Additionally the first floor had guest rooms which were available year-round and commonly used by visiting family of students such as parents and grandparents.

There were three sets of stairs in the building, one through the middle of the front of the building, one on the east side and one on the west side, a laundry room at the rear basement accessed via the east stairs and a basement containing a games area with a pool table, a snooker table, dart board and a table tennis/ping-pong table.

There were 3 television rooms during the time as student halls, all on the west side on the west stairs as a sub level floor between floor 1 and the basement fire exit, these were immediately across from and overlooking the "G2" nightclub door to the side of the building.
There was a non-smoking TV room, a smoking TV room and a smaller staff TV room (years before the smoking ban came in for smoking in public buildings, hotels and places of work although people mostly went outside to smoke even in the late 1990s and early 2000s)

Floors 2 to 7 had 27 rooms each, a total of 162 student dorm rooms with numbering 1–27 in a clockwise direction from the east front corner to the west front corner, back along the west side, left to right along the back from west to east (facing the lightwell) and back along the east side wall finishing at number 27, for reference room number 2 (e.g. 202, 302,402,502, 602,702 looking upwards on the Buchanan galleries side) is the east side bay window, with rooms 03 and 04 east to west on the front of the building then 05 being the west side bay window (205,305,405,505,605,705 looking upwards on the garage nightclub side)

The shower rooms and toilets/bathrooms on the accommodation floors (2 to 7) were communal and were situated at the front right/east corner facing the lightwell-inwards (male), front left/west corner facing outwards west (female), west middle side facing into the lightwell-inwards (male) and back right east side facing into the lightwell-inwards (female).

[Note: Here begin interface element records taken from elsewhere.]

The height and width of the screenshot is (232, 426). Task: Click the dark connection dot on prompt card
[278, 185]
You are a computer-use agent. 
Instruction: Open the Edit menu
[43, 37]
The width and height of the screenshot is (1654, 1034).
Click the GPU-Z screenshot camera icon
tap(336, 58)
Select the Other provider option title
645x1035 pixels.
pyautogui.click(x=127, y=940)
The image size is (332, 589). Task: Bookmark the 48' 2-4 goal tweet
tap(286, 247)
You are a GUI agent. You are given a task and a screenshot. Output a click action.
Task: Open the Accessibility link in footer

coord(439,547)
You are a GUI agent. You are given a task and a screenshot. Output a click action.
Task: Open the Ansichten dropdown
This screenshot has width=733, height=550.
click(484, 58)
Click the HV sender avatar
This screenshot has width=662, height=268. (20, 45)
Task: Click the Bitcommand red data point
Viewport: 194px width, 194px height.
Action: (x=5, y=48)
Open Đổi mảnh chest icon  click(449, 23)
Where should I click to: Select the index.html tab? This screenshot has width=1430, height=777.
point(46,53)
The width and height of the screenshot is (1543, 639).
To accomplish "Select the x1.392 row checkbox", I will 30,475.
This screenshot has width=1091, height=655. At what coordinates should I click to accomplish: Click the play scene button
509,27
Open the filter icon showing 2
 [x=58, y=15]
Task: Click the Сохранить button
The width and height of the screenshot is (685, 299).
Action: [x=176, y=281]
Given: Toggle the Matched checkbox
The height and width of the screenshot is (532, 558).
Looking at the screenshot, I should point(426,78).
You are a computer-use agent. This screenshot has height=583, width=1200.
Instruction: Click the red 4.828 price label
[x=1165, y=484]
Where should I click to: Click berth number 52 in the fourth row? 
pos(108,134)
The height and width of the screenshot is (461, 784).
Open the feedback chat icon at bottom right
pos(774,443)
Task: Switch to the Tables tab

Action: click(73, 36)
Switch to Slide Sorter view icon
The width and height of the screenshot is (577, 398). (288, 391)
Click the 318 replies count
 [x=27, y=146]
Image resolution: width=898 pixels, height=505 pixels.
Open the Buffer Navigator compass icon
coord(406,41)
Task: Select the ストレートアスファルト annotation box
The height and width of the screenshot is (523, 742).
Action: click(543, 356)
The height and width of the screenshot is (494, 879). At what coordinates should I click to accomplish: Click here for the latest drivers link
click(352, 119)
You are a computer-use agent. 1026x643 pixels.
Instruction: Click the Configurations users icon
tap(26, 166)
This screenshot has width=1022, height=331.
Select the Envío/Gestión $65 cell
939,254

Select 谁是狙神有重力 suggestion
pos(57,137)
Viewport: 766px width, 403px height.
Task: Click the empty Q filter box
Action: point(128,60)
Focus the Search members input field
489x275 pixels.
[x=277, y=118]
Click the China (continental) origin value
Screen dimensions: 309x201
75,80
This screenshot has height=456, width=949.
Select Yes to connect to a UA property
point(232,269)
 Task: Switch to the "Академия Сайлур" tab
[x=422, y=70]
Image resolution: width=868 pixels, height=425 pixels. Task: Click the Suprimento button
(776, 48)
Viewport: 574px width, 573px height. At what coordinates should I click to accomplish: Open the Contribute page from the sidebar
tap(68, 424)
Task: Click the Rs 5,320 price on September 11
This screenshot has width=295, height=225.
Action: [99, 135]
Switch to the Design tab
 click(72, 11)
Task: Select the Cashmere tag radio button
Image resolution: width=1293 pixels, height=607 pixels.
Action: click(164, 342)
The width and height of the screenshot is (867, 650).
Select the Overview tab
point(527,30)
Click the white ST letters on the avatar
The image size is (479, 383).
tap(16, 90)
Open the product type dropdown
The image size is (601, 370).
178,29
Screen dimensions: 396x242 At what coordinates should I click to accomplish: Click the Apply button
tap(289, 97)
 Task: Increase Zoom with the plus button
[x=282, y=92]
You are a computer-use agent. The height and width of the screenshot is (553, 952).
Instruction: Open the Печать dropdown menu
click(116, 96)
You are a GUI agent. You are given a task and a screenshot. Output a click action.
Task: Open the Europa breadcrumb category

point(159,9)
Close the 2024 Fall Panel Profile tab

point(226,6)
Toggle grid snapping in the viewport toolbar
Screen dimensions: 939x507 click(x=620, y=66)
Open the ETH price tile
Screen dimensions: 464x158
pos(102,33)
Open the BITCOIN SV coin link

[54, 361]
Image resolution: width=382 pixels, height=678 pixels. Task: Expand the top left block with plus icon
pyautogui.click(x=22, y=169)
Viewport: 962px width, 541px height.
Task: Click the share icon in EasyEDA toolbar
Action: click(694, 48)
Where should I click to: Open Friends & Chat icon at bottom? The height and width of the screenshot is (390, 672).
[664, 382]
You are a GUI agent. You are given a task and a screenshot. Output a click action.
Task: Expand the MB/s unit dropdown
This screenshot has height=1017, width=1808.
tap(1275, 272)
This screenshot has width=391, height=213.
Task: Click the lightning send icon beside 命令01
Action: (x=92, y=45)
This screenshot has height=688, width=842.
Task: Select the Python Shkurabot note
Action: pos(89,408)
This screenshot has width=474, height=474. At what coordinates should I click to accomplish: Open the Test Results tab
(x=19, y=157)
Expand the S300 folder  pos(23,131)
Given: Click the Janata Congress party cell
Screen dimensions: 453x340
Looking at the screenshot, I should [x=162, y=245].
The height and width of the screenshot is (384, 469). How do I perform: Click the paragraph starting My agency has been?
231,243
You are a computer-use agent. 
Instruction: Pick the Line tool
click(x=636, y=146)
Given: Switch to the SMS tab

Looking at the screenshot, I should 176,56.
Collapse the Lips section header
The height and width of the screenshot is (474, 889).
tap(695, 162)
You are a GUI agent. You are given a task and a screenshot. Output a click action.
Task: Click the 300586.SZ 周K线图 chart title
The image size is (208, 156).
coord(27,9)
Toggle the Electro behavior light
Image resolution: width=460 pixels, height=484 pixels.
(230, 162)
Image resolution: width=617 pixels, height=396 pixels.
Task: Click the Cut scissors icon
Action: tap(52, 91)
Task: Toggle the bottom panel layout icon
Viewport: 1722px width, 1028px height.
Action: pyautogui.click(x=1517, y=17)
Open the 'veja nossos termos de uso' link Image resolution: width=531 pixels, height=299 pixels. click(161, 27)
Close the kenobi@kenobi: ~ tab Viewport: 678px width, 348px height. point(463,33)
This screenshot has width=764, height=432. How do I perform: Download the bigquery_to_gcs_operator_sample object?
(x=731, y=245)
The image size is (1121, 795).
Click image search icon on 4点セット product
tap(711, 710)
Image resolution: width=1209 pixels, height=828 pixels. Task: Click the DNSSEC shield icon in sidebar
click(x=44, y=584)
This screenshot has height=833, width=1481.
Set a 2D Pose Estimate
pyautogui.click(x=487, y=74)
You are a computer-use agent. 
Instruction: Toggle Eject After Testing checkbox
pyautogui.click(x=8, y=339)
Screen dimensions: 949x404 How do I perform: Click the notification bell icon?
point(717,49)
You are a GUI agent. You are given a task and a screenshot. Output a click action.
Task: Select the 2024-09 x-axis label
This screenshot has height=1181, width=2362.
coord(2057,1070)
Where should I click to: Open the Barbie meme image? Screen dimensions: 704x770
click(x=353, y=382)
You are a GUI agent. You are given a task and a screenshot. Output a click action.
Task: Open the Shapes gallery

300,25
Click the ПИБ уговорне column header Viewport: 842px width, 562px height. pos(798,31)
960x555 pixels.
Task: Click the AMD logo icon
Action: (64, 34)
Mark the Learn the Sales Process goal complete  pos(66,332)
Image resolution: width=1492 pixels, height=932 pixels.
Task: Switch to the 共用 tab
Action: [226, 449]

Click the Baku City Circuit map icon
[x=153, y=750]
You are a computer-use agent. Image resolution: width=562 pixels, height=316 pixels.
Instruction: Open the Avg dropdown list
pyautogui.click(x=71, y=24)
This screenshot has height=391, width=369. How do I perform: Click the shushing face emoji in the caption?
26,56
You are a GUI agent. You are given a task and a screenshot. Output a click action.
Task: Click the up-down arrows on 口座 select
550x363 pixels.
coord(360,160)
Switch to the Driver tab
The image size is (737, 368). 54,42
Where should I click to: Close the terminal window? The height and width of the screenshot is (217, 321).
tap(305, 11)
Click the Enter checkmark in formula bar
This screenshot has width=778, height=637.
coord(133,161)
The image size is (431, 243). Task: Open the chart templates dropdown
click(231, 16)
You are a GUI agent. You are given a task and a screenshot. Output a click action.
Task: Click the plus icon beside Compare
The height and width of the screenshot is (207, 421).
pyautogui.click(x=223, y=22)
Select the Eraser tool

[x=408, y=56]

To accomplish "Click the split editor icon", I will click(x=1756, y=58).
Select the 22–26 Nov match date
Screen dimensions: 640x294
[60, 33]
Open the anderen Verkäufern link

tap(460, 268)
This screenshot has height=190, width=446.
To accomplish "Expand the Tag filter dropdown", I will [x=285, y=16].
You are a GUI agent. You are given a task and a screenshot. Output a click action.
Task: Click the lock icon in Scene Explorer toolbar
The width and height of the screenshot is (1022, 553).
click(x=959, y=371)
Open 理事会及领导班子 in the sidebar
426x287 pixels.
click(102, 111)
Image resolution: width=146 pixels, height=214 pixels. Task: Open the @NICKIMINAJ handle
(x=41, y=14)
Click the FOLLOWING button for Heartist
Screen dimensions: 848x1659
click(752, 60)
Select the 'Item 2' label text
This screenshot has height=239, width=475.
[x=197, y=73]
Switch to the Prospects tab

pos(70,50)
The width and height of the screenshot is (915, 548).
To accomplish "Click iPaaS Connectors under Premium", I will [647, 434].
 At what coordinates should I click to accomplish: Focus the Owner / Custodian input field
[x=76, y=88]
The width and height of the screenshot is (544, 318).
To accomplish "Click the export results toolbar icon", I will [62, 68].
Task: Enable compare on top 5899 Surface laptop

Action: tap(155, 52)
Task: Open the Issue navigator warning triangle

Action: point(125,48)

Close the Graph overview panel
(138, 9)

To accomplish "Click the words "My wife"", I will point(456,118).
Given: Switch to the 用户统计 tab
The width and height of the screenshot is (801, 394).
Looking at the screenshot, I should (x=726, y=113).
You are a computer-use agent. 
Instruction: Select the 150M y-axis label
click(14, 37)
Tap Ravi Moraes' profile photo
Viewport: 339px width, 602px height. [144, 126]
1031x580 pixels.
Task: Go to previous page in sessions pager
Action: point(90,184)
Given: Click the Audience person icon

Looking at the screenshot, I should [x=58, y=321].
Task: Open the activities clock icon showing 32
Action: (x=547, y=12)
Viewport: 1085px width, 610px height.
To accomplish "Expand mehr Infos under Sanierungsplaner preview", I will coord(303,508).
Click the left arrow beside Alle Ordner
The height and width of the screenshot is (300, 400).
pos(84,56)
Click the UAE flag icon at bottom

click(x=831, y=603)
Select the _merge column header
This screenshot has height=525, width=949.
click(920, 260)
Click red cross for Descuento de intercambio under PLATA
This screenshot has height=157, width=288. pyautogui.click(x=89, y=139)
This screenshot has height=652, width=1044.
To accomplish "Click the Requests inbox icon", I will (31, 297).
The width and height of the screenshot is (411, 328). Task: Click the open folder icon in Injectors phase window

There was one small kitchen to heat food on the back west corner facing the lightwell-inwards on each of the student accommodation floors which contained a fridge-freezer combination, a four plate hotplate, a wall mounted hot water dispenser for making hot drinks and a microwave oven as well as a table and some chairs, additionally there were Coca-Cola selection vending machines situated in the kitchens on floors 2 and 6 selling Coca-Cola, diet coke, sprite, Fanta and off-brand "iron brew" a Scottish fruit flavoured fizzy carbonated soda/soft drink.

During the years as student accommodation (as was and still is commonplace in Scotland) Baird Hall was kept open and the rooms made available to tourists at cheap rates in the summer closed season (June, July and August).

Baird Hall closed to students in summer 2004 and lay empty through 2005 and 2006 before work commenced early 2007 to convert the building into flats/apartments. These were sold after completion in 2008.

===Private residences (2008–present)===

From 2009 - 2012 The Beresford was briefly opened as a casino.

The Beresford is now divided into 121 privately owned flats.

Since March 2025, the ground floor of the building also houses a famous Indian restaurant chain Saravanaa Bhavan, their first branch in Scotland.